Para o total de camas disponível para doentes Covid - cerca de 2100, estão, à data de hoje, ocupadas 471 (cerca de 23%).

Mesmo em Loures, onde receberam mais doentes ao longo da passada semana, muitos provenientes de lares, estão neste momento com as enfermarias Covid ocupadas em 40% e destes 20% são precisamente velhos já sem indicação para internamento hospitalar mas cujos lares já não os querem de volta com medo de vir a ter que fechar por não conseguirem garantir o isolamento necessário.

Em contrapartida a lotação das alas “limpas” hospitalares (cuidados intensivos incluídos) ocupadas com outros doentes de outras patologias, igualmente ou mais graves estão lotadas ou perto disso e a restante actividade assistencial a outras doenças continua a congelada ou a ser reabilitada a um ritmo demasiado lento.

Seria, isso sim, fundamental e já tarda, a elaboração de um rastreio aleatório (para ter valor predictivo) e bem estruturado de testes serológicos para aferir e inferir da imunidade da nossa população.

Esse sim um instrumento útil e construtivo para o regresso à normalidade que se deseja e já urge.

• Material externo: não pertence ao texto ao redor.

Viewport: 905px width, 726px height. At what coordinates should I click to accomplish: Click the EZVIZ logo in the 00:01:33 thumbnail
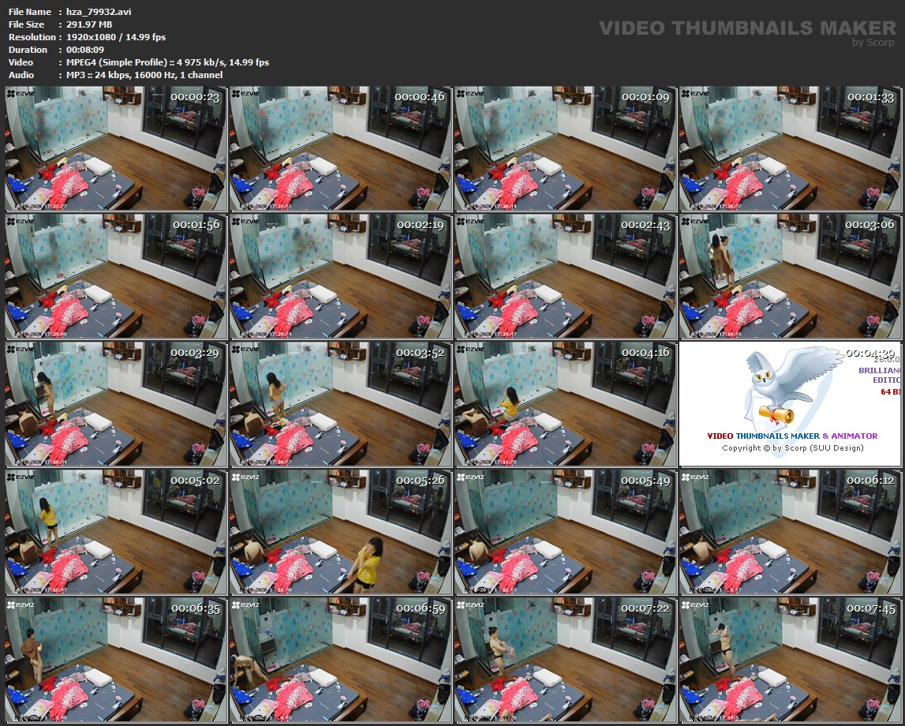(x=696, y=94)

Acresce a tudo isto dois pontos: 

1 - O facto de as horas de sol estarem paulatinamente a aumentar no hemisfério norte e de o vírus não sobreviver íntegro e portanto potencialmente infectante quer natureza e quer na própria comunidade porque sensível aos raios UV
Mas tal como o “lixo” viral permanece em nós algum tempo mesmo depois de debelada a infecção, também as sequências virais permanecem na natureza.

E são estas sequências virais que embora não infectantes (porque desintegradas pelos raios UV) que mantém a capacidade de estimular a nossa imunidade.

É que a imunidade é um músculo e tem que ser estimulada senão definha.

Por isso o desconfinamento é tão importante e essencial sob pena de virmos a comprometer a nossa capacidade de lutar contra as inevitáveis infecções respiratórias (outras e muitas mais para além da Covid) que nos assolam todos os invernos.

2 - Estamos numa época do ano em que surgem outras doenças infecciosas. 

Se os vírus respiratórios perdem vigor outros patogénios ganham força como alguns agentes das meningites e por exemplo os da “febre da carraça”.

Esta obsessão no SARS-Cov2 pode retardar o diagnóstico destas afecções infectocontagiosas graves, que podem deixar sequelas e que são igualmente (se não mais) potencialmente letais.

Portanto cuidado porque a verdade é que a infecção SARS-Cov2 está controlada e a estabilidade do nosso Rt (0,80-1,04) desde dia 10 de Abril assim o diz, a mortalidade o confirma e a progressão dos internamentos dos doentes mais graves e críticos assim o atesta.

Existem mais doentes para serem vigiados e tratados, mais doenças infecciosas a ser consideradas e uma mortalidade excessiva por causas não-Covid, entre 01 de Março e 30 de Abril de 2020, estimada em cerca de 4 a 5 vezes superior à atribuída a Covid19 a merecer acurada análise e reflexão (Acta Médica Portuguesa de Maio 2020).